Le « matching » de l’ADN

Nos démarches sur le terrain ont permis de découvrir, bien avant que l’information soit officialisée en France, que le processus d’identification ADN n’est pas encore à ce jour opérationnel. Tout d’abord parce que toutes les données « post et ante mortem » n ‘étaient pas disponibles mais également parce que le logiciel devant assurer le rapprochement de ces données n’est pas encore écrit !

C’est une société américaine, la société Plasdata, qui a été chargée de développer ce logiciel.

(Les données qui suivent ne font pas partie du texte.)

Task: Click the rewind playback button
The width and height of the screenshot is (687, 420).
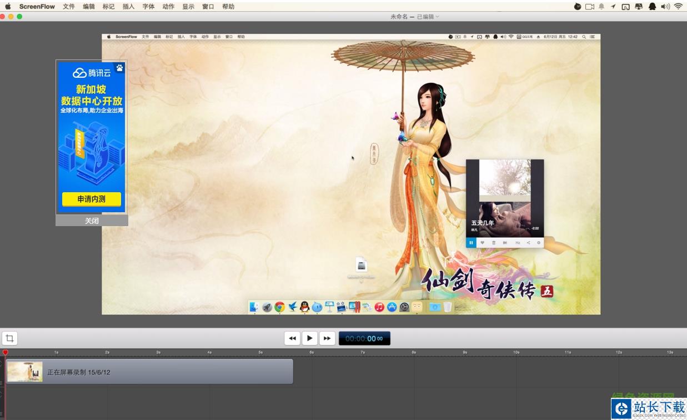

Apparemment, un tel logiciel aurait été utilisé suite aux attentats du 11 septembre pour identifier les victimes des twin towers de New York.

En France, selon les experts français sur place, les analyses ADN sont en fait la comparaison d’un profil de traces (par exemple des traces de sang, des cheveux etc..) a un profil ADN relevé (par exemple dans un fichier pour les délinquants sexuels ou sur un suspect). Dans le processus mis en place en Thaïlande, le travail à faire doit tenir compte de la parentalité, en intégrant des comparaison avec des profils d’ascendants ou descendants. En France, il n’existe pas à ce jour de logiciel permettrant d’intégrer cette parentalité dans ces conditions.

Le succès du « matching » ADN est donc conditionné à plusieurs éléments. En l’état, contrairement à ce qui nous avait été présenté les jours suivants le tsunami, il n’existe pas de garantie de succès de ce processus qu’on a peut être eu tort de vouloir privilégier a priori donc.